Kiran Doranalli holds a Doctor of Veterinary Medicine and Master Degree in Animal Nutrition from University of Agricultural Sciences, Veterinary College, Bangalore, India. He completed his PhD program from University of Saskatchewan, Department of Animal and Poultry Science, Canada. He has published 12 scientific research articles in peer reviewed journals and 4 popular press articles, presented and published 27 abstracts in scientific meetings and conferences. Currently, he is working with Evonik industries as the Regional Technical Manager for Asia south region from the past 3 years.

Abstract

Bioavailability of methionine hydroxy analog (MHA) has been reported to be about 65% relative to DL-Methionine (DL-Met) for broilers under normal growing conditions. However, there is limited information on their bioavailability under heat stress conditions. The objective of the present study was to determine the bioavailability of MHA calcium salt (MHA-Ca) compared with DL-Met under heat stress conditions. A total of 450 day-old Arbor Acres Plus male broiler chicks were randomly allotted to 9 dietary treatments with 10 replicates per treatment and 5 birds per replicate. Dietary treatments included a basal corn-soybean meal diet, and two set of diets containing graded levels (0.03, 0.06, 0.10 and 0.15%) of DL-Met or MHA-Ca on a product basis.

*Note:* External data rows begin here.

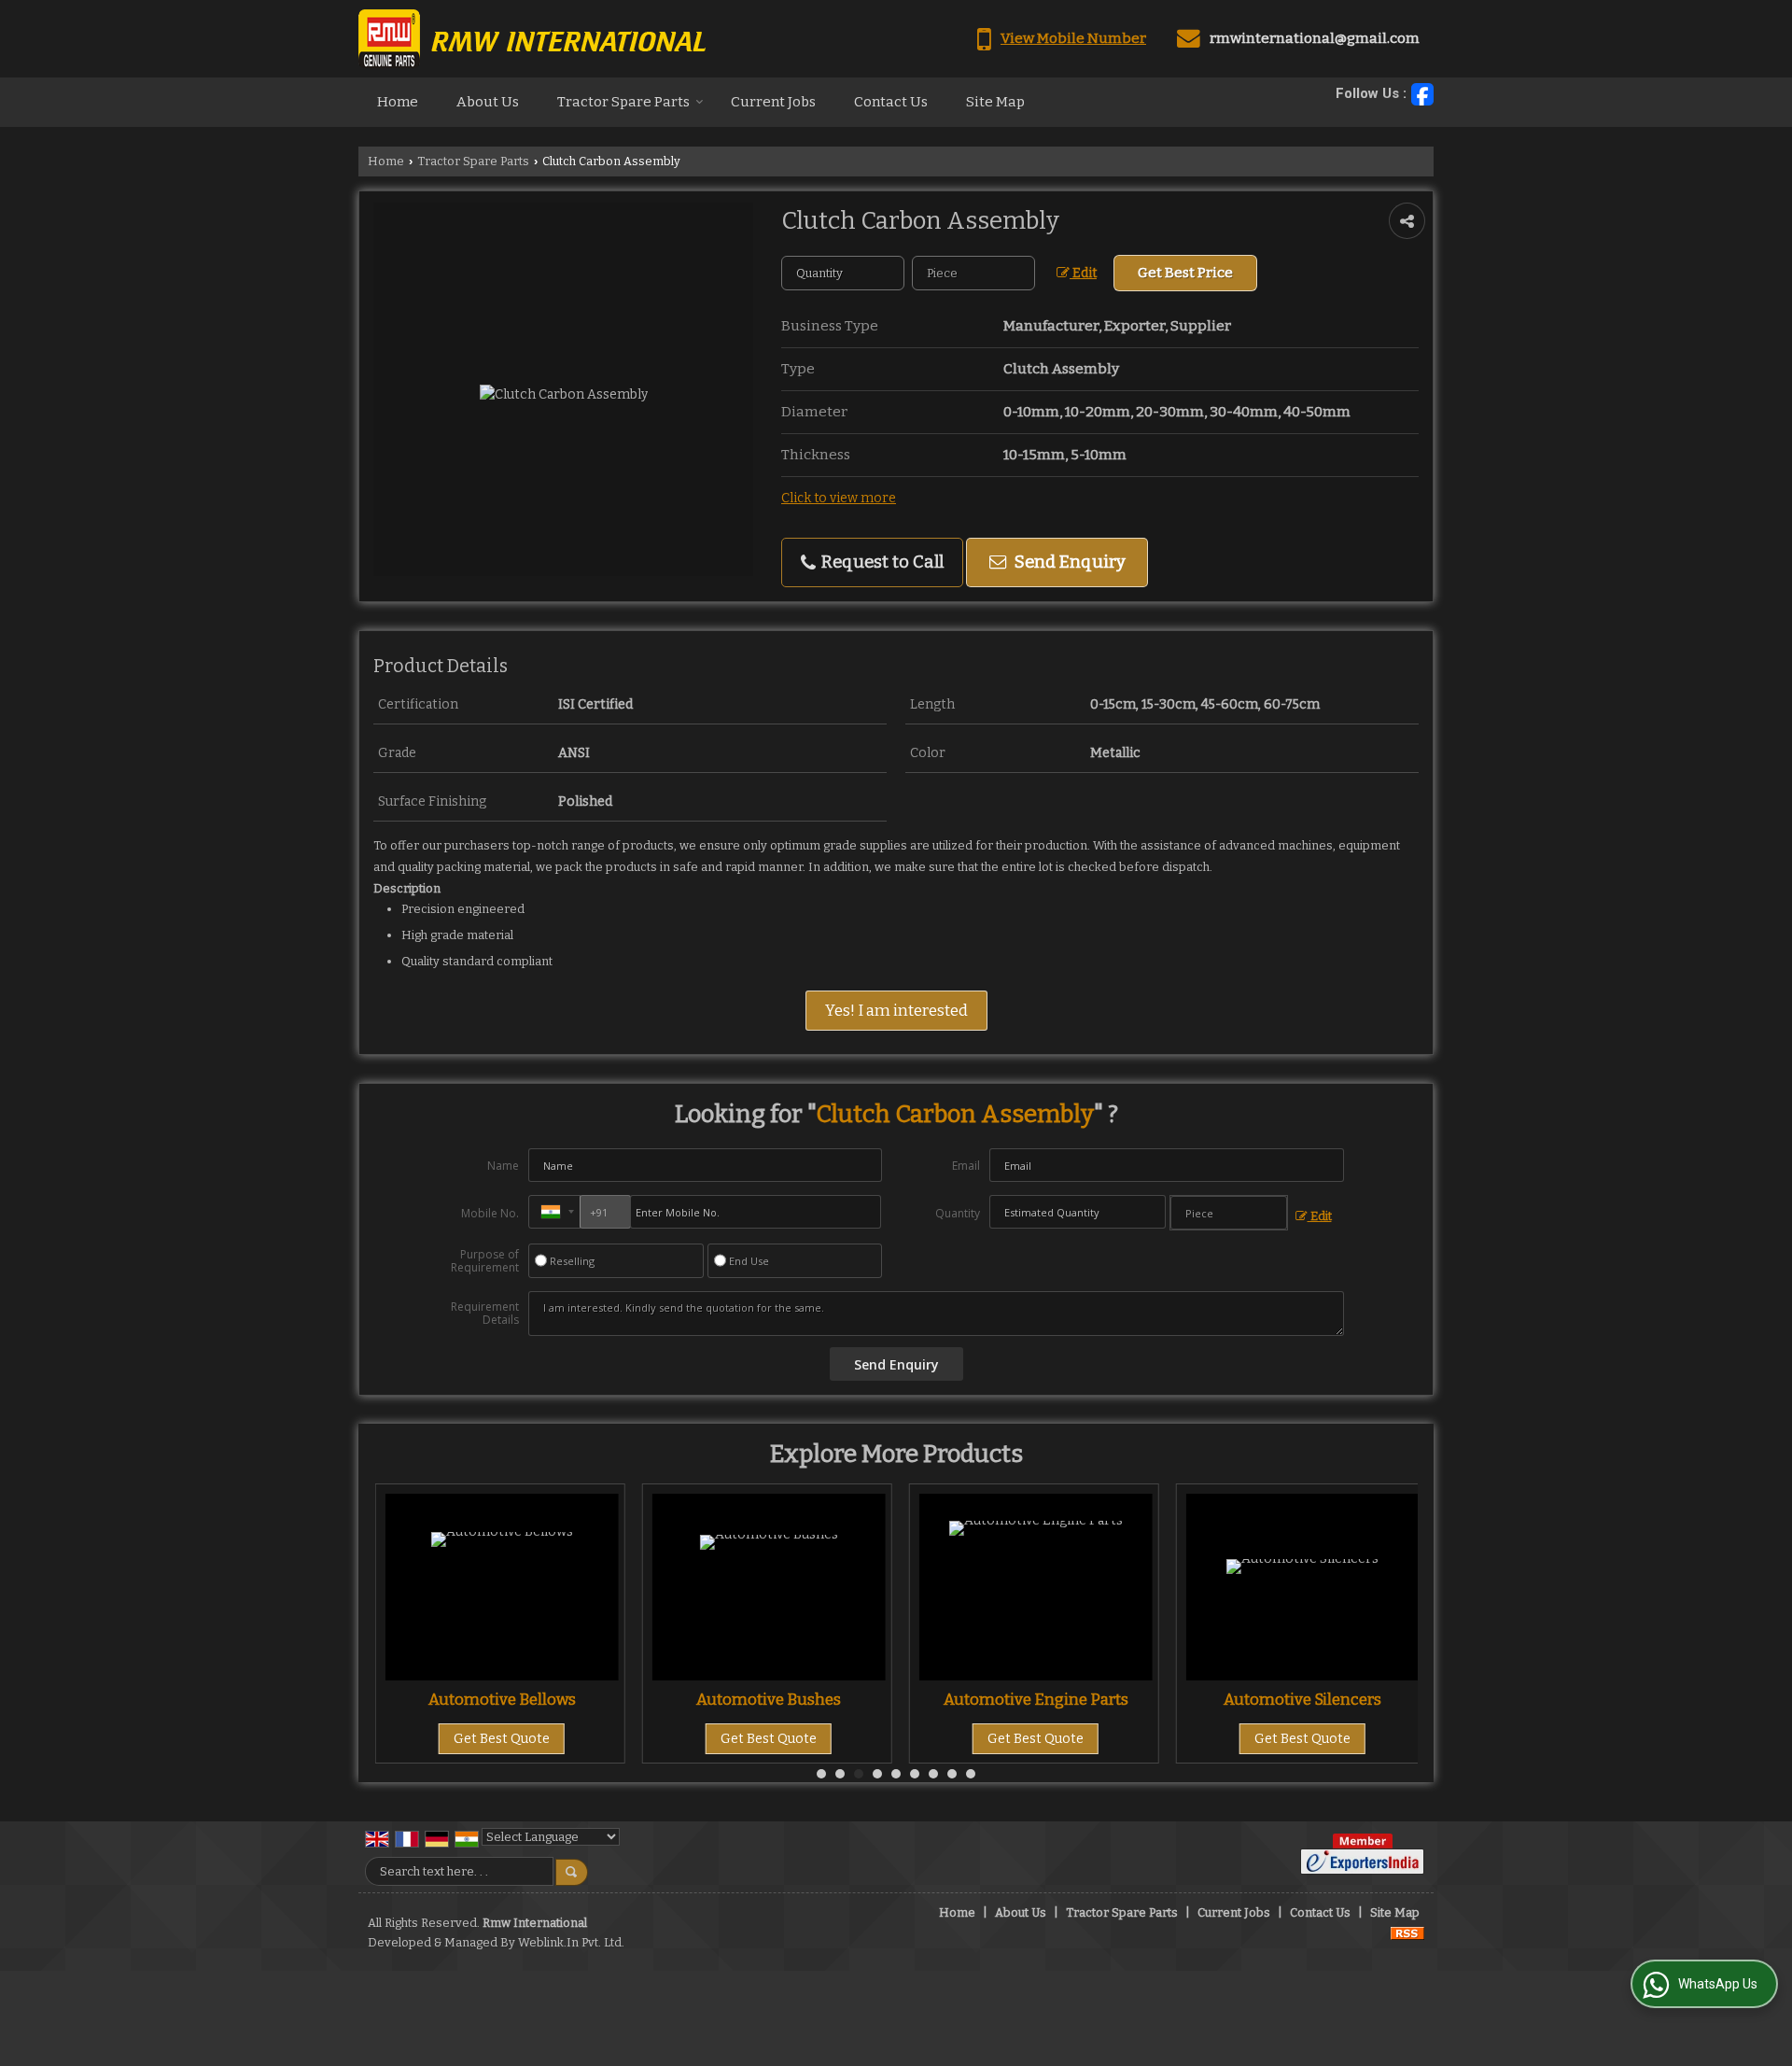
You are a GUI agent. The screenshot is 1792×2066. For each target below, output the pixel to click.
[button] (1073, 38)
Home (397, 101)
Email (966, 1166)
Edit (1083, 273)
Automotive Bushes (539, 1699)
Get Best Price (1185, 272)
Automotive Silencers (1073, 1699)
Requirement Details (485, 1313)
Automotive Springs (1340, 1699)
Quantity (957, 1213)
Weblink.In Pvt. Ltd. (571, 1942)
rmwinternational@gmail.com (1315, 38)
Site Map (995, 101)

The basal diet was formulated to meet essential amino acid levels according to Evonik recommendations except for methionine and methionine+cystine The experimental period consisted of three phases as follows: starter (d 1 to 14); grower (d 15 to 28); and finisher (d 29 to 42). Birds had ad libitum access to water and feed. Housing temperature during the experimental period was above the breeder's (Arbor Acres) recommendation which has likely contributed to high feed conversion ratio (FCR) (2.1-2.4) recorded across all the treatments. Dose response data for both the methionine sources followed a non-linear trend, and slope-ratio analysis revealed that bioavailability of MHA-Ca relative to DL-Met was 68, 67, 56, and 57% for body weight gain, FCR, carcass weight and breast meat yield, respectively. In conclusion, this study showed that product (weight-to-weight) basis relative bioavailability of MHA-Ca compared with DL-Met is about 65% and offer no additional benefits even under heat stress conditions.